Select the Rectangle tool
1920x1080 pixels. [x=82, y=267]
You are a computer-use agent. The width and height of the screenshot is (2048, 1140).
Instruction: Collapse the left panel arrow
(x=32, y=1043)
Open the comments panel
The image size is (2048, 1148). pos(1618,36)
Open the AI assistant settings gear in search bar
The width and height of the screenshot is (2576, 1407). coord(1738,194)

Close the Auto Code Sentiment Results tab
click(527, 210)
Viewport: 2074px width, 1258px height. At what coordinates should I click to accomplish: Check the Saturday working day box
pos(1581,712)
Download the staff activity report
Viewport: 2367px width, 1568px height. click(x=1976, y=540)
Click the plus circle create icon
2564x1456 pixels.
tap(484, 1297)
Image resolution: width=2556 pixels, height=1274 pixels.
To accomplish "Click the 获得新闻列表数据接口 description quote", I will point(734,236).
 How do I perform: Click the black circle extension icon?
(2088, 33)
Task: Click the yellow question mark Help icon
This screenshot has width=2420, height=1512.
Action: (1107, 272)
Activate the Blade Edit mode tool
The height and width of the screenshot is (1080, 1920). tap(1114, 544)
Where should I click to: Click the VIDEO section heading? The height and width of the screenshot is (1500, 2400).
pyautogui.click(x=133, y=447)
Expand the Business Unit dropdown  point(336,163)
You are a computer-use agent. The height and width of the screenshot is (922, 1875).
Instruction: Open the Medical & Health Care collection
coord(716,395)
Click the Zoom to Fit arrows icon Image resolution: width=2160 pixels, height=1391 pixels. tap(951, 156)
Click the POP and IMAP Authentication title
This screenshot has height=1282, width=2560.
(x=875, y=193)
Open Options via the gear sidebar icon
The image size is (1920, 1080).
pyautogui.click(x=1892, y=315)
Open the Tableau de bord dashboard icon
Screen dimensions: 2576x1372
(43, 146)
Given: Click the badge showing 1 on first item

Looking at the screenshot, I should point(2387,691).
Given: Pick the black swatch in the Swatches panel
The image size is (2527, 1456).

Directions for this task: Give back, unchanged, the line containing "How do I perform: Click" and each line that comes after it in the entries above, ending with the last.

Written solution:
 How do I perform: Click the black circle extension icon?
(2088, 33)
Task: Click the yellow question mark Help icon
This screenshot has width=2420, height=1512.
Action: (1107, 272)
Activate the Blade Edit mode tool
The height and width of the screenshot is (1080, 1920). tap(1114, 544)
Where should I click to: Click the VIDEO section heading? The height and width of the screenshot is (1500, 2400).
pyautogui.click(x=133, y=447)
Expand the Business Unit dropdown  point(336,163)
You are a computer-use agent. The height and width of the screenshot is (922, 1875).
Instruction: Open the Medical & Health Care collection
coord(716,395)
Click the Zoom to Fit arrows icon Image resolution: width=2160 pixels, height=1391 pixels. tap(951, 156)
Click the POP and IMAP Authentication title
This screenshot has height=1282, width=2560.
(x=875, y=193)
Open Options via the gear sidebar icon
The image size is (1920, 1080).
pyautogui.click(x=1892, y=315)
Open the Tableau de bord dashboard icon
Screen dimensions: 2576x1372
(43, 146)
Given: Click the badge showing 1 on first item

Looking at the screenshot, I should point(2387,691).
Given: Pick the black swatch in the Swatches panel
The image size is (2527, 1456).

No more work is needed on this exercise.